Book Read Free

Troubled Blood: A Cormoran Strike Novel

Page 81

by Galbraith, Robert


  He’d known all along there was only the remotest chance of finding out what had happened to her, but where had fifty weeks gone? He remembered all the time spent with Joan in Cornwall, and the other clients who’d come and gone, and asked himself if they might have found out what had happened to Margot Bamborough if none of these things had got in the way. Tempting though it was to blame distractions, he believed the outcome would have been the same. Perhaps Luca Ricci was the answer they weren’t ever going to be able to admit. A plausible answer, in many ways: a professional hit, done for some inscrutable underworld reason, because Margot had got too close to a secret, or interfered in the gangsters’ business. Leave my girl alone… she’d been the type to advise a stripper, or a hooker, or a porn actress, or an addict, to choose a different life, to give evidence against men who abused her…

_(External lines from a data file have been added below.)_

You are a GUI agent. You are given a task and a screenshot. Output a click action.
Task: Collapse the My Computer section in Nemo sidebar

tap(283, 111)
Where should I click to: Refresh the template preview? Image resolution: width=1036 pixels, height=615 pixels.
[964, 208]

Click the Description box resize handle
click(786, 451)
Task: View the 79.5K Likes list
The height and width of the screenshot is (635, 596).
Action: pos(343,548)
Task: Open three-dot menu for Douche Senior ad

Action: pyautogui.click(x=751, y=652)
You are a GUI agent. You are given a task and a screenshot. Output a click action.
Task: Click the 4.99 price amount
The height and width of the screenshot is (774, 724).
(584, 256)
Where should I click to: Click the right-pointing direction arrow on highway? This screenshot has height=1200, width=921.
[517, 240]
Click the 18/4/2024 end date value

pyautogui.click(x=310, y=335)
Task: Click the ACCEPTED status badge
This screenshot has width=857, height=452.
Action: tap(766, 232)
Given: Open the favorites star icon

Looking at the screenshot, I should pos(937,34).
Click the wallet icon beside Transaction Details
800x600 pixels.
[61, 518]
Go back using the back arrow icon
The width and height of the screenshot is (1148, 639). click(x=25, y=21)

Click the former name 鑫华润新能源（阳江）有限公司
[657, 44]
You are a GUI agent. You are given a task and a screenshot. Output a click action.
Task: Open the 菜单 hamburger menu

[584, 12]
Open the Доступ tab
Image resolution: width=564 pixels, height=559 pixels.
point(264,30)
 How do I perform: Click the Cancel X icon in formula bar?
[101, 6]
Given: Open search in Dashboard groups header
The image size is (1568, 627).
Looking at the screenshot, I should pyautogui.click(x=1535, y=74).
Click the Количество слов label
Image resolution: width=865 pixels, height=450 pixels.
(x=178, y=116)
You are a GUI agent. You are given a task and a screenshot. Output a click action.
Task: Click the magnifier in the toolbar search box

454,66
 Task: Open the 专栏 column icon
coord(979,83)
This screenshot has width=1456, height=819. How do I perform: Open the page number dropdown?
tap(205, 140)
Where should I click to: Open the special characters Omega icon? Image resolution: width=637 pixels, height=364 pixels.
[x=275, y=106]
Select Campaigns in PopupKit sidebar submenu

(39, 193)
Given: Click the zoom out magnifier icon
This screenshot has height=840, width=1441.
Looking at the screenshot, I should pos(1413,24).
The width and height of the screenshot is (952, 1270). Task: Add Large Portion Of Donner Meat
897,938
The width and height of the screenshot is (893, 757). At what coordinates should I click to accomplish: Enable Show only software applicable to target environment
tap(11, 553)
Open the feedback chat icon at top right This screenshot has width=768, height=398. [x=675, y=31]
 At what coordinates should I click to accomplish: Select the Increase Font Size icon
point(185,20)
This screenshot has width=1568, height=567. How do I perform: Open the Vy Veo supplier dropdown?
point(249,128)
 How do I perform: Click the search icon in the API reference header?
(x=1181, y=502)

  “Eleven tomorrow,” rasped Pat, from behind Strike. “At ’is place. I’ve left his address on the desk for you.”

  “Thanks very much,” he said, turning to see her already in her coat. It was five o’clock. She looked vaguely surprised to hear his thanks, but ever since Robin had shouted at him for being rude to Pat, Strike had been consciously trying to be politer to the secretary. For a moment she hesitated, electronic cigarette between her yellow teeth, then removed it to say,

  “Robin told me what that Morris did. What he sent her.”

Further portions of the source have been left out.